From this point of view Maimonides is quite consistent in describing temporal creation as the greatest of miracles and in stating that if this is admitted, the intellectual acceptance of other direct interventions of God in the natural course of events does not present any difficulties. Since it serves Maimonides' purpose to make out the best case possible for what he designates as the religious conception of God, he attempts to show that a structure of the universe that is necessary, because it is rationally determined in every respect, does not exist—or at least he seems to do so. In fact, he does not go beyond the demonstration, made at some length, that as far as the heavenly spheres are concerned, Aristotelian physics (although it gives satisfactory explanation of the phenomena of the sublunar world) is incapable of propounding a comprehensive scientific theory that can be regarded as certain and that provides cogent proof for the assumption that the cosmic order could not be different from what it actually is. In this critique of Aristotle's celestial physics he is helped by the much-debated discrepancy that exists between Aristotle's natural science and the Ptolemaic system.

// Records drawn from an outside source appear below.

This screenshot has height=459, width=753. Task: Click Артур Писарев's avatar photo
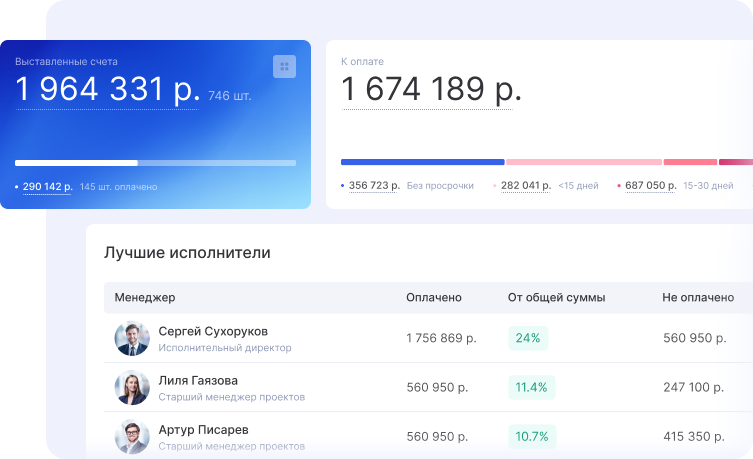click(132, 436)
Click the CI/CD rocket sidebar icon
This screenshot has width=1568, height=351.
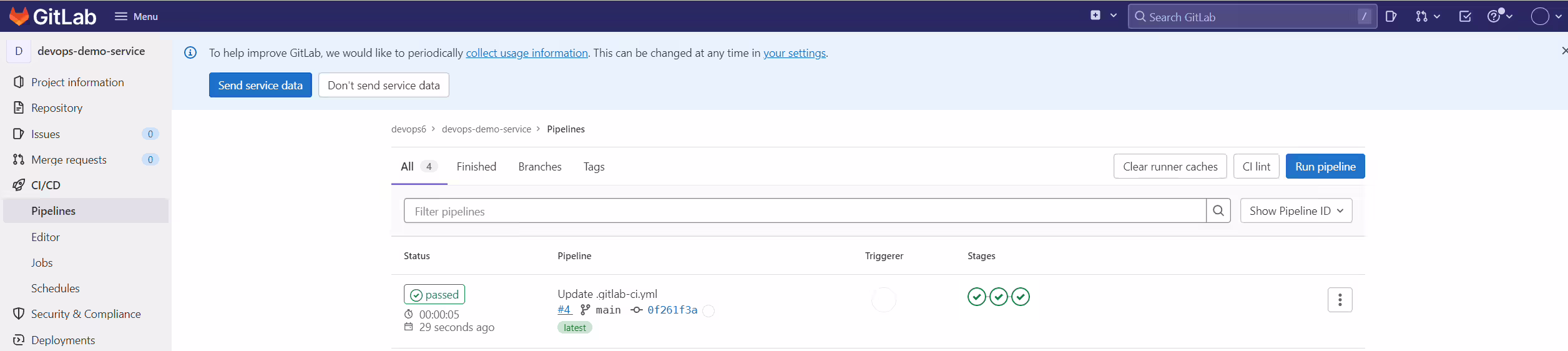[19, 185]
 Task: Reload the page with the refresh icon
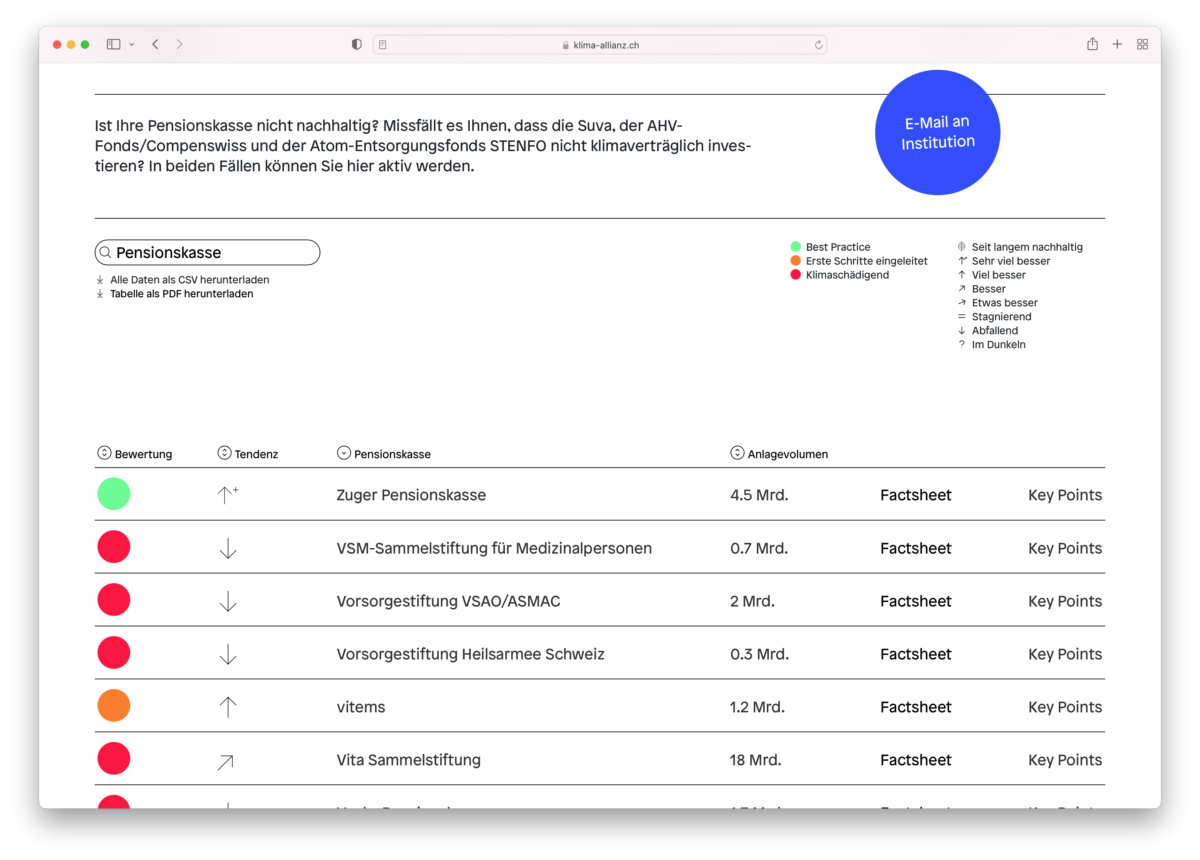coord(818,45)
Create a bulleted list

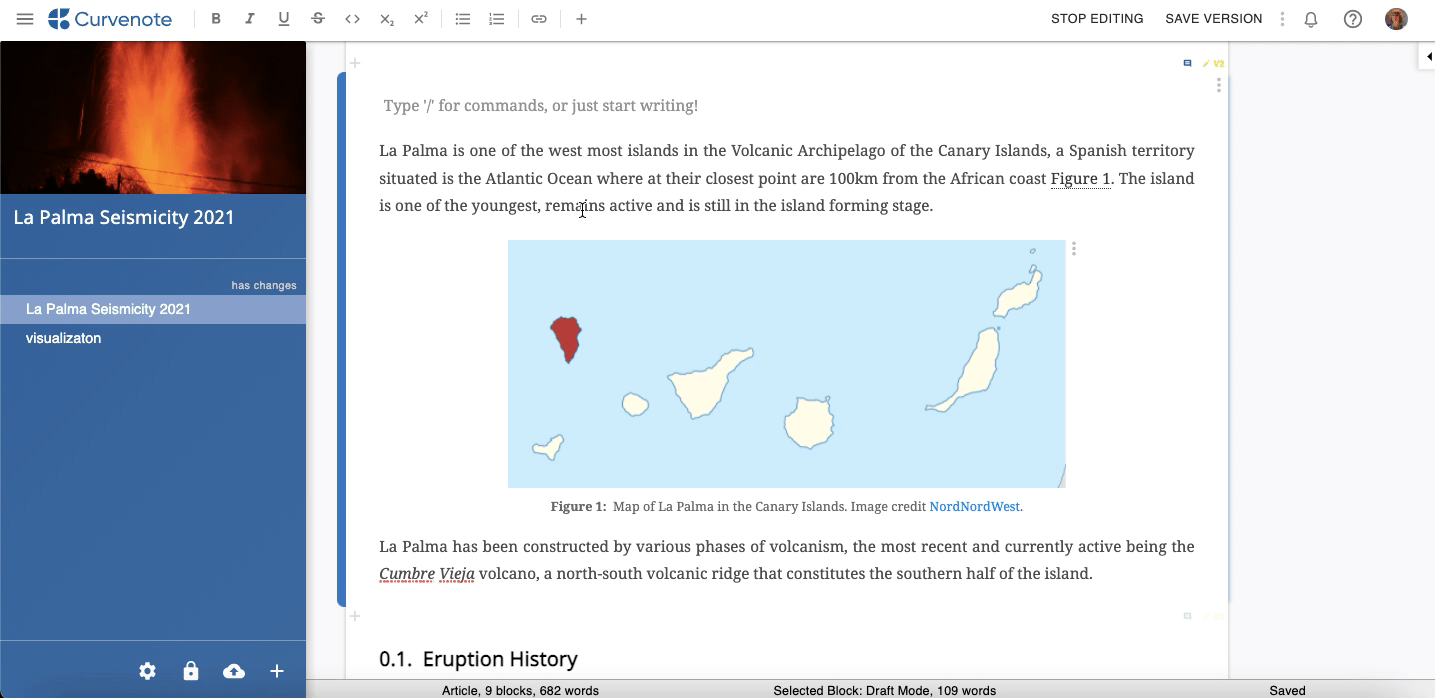[462, 18]
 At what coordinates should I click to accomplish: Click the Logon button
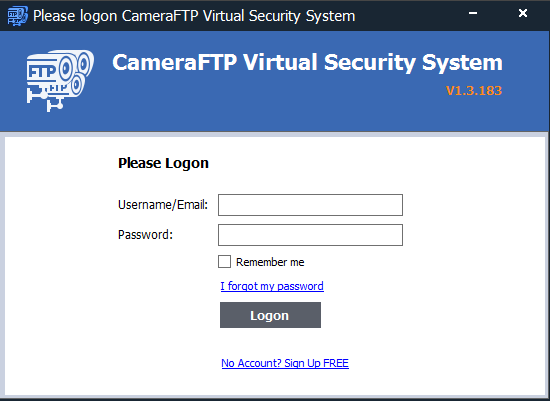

Maimonides also puts forward an argument of somewhat different character. He points out that man's knowledge of the order of nature is based on the empirical data of which he is cognizant. It is, however, conceivable that the existence of the data that are known to man had a beginning in time. No man who studies this problem should ignore this possibility, for if he does so, his case would be analogous to that of a person who disbelieves on empirical grounds—because he has met only adults—that human beings are brought into the world through birth after having been embryos.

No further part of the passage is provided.